- **Exercise prompt**: In the data that follows, find each line containing "beside" and copy it.

——————————

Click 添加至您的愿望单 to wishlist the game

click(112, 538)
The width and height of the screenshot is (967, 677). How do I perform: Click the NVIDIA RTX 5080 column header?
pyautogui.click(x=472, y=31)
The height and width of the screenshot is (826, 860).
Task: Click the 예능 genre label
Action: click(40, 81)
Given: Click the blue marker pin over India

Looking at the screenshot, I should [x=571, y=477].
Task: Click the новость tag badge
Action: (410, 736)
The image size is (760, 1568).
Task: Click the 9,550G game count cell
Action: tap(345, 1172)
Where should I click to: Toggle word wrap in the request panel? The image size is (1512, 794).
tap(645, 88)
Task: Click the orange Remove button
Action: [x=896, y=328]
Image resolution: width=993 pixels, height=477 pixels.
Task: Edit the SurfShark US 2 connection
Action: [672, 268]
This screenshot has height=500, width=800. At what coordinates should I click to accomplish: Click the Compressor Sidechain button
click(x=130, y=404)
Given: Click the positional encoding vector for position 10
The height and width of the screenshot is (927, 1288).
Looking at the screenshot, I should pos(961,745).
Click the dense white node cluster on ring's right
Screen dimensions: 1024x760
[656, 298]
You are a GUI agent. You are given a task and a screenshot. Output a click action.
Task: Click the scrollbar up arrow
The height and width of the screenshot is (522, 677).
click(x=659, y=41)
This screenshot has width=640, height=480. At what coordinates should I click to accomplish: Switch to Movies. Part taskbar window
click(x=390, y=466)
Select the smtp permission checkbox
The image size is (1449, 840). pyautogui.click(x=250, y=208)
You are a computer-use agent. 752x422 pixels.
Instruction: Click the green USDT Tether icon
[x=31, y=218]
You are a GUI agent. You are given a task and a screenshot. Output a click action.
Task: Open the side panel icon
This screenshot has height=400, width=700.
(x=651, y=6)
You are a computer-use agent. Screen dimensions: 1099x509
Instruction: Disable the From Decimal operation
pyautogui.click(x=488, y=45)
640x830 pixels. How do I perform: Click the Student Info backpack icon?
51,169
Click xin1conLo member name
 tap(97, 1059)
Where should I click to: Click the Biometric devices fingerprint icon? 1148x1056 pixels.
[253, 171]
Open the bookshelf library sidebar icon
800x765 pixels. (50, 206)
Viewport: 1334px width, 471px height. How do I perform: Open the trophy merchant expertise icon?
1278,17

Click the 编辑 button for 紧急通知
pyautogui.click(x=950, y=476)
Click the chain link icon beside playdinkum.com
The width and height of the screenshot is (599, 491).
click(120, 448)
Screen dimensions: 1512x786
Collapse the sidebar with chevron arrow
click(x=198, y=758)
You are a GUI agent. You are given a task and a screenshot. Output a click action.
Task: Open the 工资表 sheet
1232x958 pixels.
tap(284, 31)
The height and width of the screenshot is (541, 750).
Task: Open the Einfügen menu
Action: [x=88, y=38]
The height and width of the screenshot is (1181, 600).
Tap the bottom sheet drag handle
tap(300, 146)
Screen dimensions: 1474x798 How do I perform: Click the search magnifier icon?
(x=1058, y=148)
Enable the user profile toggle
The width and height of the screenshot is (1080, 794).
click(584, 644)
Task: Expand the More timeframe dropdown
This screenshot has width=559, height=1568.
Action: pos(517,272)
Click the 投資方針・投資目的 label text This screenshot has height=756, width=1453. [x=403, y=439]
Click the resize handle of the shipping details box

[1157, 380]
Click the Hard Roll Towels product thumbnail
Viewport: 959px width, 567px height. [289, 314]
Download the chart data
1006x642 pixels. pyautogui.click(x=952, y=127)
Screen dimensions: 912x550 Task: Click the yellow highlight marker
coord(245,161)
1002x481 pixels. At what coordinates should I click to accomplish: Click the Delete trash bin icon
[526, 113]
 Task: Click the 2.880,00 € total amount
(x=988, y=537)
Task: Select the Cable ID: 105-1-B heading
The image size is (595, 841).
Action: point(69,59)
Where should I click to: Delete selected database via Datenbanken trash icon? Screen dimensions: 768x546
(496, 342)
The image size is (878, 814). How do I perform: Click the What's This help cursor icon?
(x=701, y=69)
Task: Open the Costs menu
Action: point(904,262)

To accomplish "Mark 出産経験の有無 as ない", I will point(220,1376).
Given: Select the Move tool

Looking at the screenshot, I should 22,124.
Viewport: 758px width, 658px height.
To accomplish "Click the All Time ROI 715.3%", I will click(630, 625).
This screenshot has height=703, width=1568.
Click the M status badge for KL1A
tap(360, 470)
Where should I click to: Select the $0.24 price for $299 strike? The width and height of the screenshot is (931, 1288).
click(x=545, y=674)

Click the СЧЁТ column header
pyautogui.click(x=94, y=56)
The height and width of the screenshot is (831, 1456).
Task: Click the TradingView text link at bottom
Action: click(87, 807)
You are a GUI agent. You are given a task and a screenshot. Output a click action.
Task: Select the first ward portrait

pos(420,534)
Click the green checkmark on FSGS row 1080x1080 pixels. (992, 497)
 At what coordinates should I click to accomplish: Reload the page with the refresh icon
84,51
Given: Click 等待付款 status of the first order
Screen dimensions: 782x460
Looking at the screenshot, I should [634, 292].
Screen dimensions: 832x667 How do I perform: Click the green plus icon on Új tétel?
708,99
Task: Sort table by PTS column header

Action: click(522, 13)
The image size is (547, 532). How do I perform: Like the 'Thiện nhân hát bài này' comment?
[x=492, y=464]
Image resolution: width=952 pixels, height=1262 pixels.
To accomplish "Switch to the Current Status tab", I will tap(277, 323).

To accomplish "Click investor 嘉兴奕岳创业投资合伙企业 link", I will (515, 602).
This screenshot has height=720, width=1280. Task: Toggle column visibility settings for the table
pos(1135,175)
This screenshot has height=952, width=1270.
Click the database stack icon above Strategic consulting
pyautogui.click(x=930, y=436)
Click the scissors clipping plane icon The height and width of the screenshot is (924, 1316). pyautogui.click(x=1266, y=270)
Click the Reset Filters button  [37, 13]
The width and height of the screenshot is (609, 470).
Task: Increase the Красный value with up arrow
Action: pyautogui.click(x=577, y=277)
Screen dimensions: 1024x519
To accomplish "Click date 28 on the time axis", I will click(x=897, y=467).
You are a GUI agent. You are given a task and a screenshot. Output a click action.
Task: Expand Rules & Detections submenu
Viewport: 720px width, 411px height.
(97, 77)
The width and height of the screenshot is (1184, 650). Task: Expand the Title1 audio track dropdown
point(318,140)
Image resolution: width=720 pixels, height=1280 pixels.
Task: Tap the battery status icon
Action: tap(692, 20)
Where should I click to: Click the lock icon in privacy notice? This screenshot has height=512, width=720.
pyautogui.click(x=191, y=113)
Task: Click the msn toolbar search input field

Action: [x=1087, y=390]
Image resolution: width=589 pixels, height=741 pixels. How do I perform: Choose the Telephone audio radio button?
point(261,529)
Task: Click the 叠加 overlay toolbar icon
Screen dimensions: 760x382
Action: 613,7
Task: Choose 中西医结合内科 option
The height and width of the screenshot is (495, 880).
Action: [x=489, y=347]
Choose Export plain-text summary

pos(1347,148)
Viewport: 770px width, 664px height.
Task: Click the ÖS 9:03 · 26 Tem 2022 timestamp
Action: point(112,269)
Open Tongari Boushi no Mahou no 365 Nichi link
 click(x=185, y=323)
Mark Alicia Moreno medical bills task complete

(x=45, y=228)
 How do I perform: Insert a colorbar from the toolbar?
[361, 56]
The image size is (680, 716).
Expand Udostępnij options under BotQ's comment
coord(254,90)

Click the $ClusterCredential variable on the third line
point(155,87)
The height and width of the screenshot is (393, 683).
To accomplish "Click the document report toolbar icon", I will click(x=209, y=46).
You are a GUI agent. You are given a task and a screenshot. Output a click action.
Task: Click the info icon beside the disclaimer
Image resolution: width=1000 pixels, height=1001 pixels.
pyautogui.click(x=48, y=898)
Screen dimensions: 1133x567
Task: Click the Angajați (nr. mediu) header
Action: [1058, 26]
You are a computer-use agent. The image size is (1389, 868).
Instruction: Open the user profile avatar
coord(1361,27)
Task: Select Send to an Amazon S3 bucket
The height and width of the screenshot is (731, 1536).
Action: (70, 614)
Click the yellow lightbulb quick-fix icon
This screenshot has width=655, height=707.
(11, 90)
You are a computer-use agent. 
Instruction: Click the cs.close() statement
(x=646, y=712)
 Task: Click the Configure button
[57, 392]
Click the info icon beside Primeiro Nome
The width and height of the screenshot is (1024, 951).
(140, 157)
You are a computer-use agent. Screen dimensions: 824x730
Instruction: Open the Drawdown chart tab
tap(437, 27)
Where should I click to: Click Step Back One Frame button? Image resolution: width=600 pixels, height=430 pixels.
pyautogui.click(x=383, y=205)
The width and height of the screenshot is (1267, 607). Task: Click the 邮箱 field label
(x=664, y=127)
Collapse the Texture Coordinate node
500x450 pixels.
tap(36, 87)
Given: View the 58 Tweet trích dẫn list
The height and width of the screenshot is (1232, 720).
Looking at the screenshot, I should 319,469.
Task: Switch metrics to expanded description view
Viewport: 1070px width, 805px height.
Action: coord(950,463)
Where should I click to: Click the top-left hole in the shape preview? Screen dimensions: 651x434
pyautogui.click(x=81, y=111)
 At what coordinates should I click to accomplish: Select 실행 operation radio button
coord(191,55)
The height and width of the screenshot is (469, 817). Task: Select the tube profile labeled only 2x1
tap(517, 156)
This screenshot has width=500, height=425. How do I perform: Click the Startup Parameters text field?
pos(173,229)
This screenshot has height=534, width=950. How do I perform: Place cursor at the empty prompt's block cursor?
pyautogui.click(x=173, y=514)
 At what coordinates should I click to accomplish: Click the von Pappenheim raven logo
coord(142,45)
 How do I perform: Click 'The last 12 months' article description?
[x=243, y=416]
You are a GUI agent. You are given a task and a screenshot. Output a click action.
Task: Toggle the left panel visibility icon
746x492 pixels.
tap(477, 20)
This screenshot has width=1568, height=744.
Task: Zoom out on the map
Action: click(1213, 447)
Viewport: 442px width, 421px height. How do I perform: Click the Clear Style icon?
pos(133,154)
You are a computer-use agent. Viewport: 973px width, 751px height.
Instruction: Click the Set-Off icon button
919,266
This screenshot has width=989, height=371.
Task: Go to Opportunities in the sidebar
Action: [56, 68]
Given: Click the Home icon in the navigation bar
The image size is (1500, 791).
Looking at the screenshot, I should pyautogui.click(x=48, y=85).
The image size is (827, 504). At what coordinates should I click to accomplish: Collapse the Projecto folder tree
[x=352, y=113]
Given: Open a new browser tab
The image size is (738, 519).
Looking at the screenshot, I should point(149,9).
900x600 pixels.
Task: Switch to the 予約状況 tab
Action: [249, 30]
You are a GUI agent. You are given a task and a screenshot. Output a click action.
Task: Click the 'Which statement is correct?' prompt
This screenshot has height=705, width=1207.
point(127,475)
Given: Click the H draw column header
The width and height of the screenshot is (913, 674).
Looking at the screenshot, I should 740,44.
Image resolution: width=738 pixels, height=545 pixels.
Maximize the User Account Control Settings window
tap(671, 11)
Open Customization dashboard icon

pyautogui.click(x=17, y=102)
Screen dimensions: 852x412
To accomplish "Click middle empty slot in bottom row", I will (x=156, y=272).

——————————

- **Answer section**:
Click the chain link icon beside playdinkum.com
Task: Click the info icon beside the disclaimer
Click the info icon beside Primeiro Nome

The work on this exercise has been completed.